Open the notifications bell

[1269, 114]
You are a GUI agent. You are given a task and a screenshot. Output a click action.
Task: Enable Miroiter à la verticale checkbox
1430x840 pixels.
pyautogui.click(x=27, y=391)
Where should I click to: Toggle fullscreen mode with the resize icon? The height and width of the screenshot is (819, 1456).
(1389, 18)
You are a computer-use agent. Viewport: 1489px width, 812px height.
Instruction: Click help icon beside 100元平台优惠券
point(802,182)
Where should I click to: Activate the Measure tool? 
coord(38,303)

+ + + +

§ **DIRECTIONS**
Gather each line from the entries above that includes the word "agent".

§ **THE COMPLETED TASK**
You are a GUI agent. You are given a task and a screenshot. Output a click action.
You are a computer-use agent. Viewport: 1489px width, 812px height.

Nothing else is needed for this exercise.